All artists live with this tension when they deploy allusion: some people will get it, and some won’t. You need to balance the needs of the work with the likely scope of your audience. And, of course, for the audience, allusions are sort of terrifying. The idea that some crucial piece of meaning, some aspect or dimension of the work in which you are investing your time and energy might be lost to you, not through any fault of your own, but simply because you have not happened to encounter some other piece of culture? It doesn’t feel fair.

Which brings me to Paul Beatty. 

‘The Sellout’ is Beatty’s fourth novel, but the first that I have read. It won the Man Booker (side note: those Man Booker judges really are not fucking around). It is the story of Bonbon, a young Black man raised in Dickens California, a low-income high-crime neighborhood outside of Los Angeles. When Dickens is suddenly, inexplicably, dis-incorporated, Bonbon hatches a scheme to get his town back on the map: he will re-segregate it.

Beatty’s prose is among the most densely allusive prose I’ve ever encountered. There might be readers who are culturally informed enough to take in the full scope of the web of references that Beatty is constructing – I am not that reader. Which means that reading his work requires, on my part, a sort of surrender: the knowledge that I will not, cannot, comprehend the entirety of his project.

Paul Beatty

It’s daunting, but, in Beatty’s case, enormously worth it. Beatty’s prose is so fast, so sharp, so witty, that to grasp even a fraction is joyful. I was laughing out loud by page 13, when Bonbon describes a scheme he has to open a shop to translate personal mottos into Latin. He imagines people from Dickens coming to him for translation, so that they can get their mantras tattooed on themselves without fear:

“If it’s true that one’s body is one’s temple, I could make good money. Open up a little shop on the boulevard and have a long line of tattooed customers who’ve transformed themselves into nondenominational places of worship: ankhs, sankofas, and crucifixes fighting for abdominal space with Aztec sun gods and one-star Star of David galaxies. Chinese characters running down shaved calves and spinal columns. Sinological shout-outs to dead loved ones that they think means “Rest in peace, Grandma Beverly,” but in reality reads “No tickee! No Bilateral Trade Agreement!” Man, it’d be a goldmine…When business is slow, they’ll come by to show me my handiwork. The olde English lettering glistening in the streetlight, its orthodoxy parsed on their sweaty tank- and tube-topped musculatures. Money talks, bullshit walks…Pecunia sermo, somnium ambulo. Dative and accusative clauses burnished onto their jugulars, there’s something special about having the language of science and romance surf the tidal waves of a homegirl’s body fat. Strictly dickly…Austerus verpa. The shaky noun declension that would ticker-tape across their foreheads would be the closest most of them ever get to being white, to reading white. Crip up or grip up…Criptum vexo vel carpo vex. It’s nonessential essentialism.” (p.13)

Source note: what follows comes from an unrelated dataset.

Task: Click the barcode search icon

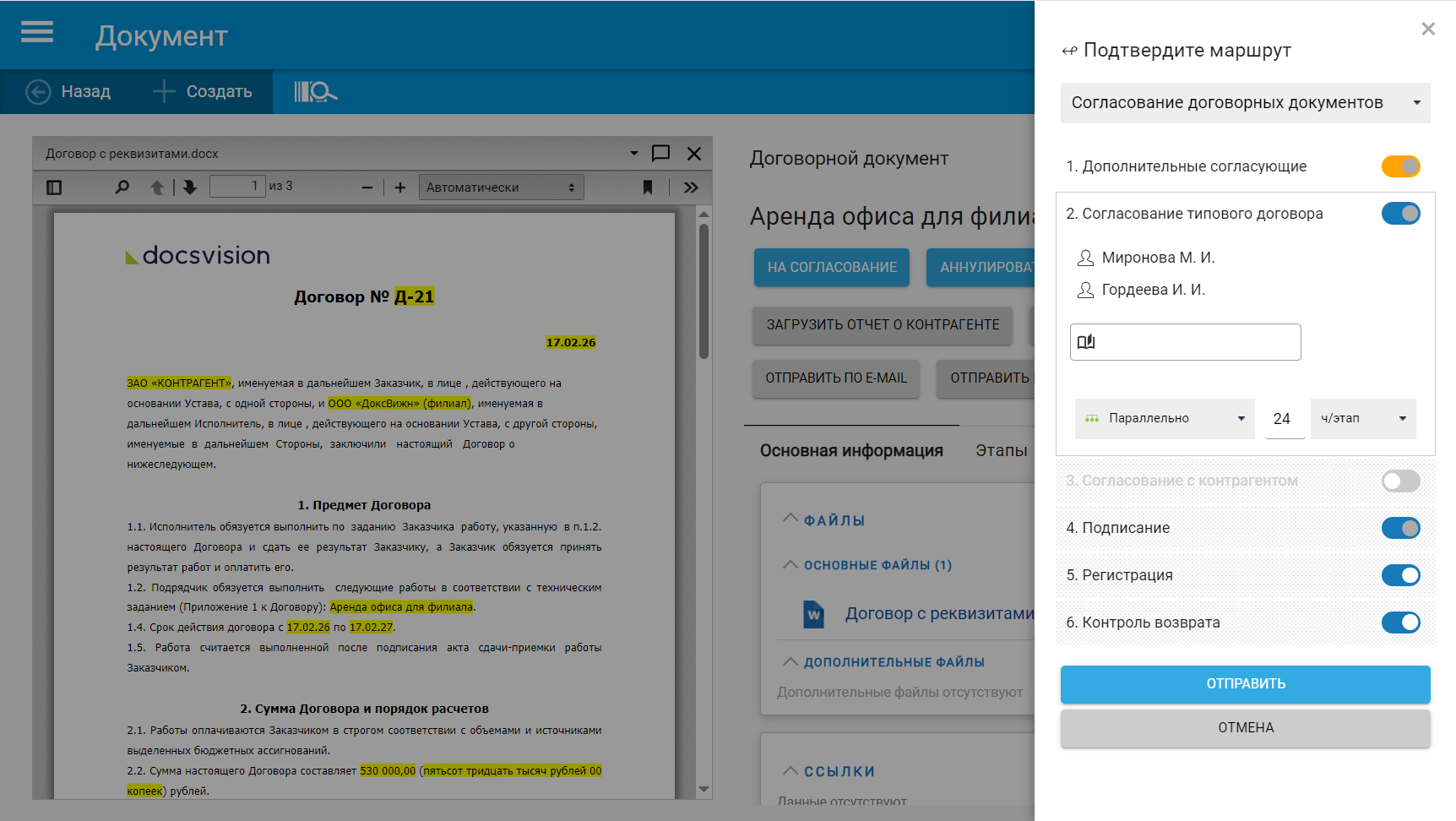Action: point(315,91)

Did you catch all that? No? How could you? The thing is, it’s funny anyway. The whole book is like that: funny, nimble, dense. Blink and you’ll miss something, but even if you keep your eyes peeled the whole time, you’ll still miss something because Beatty is moving too fast for you.

At a certain point, you just need to decide whether you’re willing to read a book knowing you won’t understand a lot of it. That there are in-jokes that will go right over your head, and that some of them might be important.  It’s hard.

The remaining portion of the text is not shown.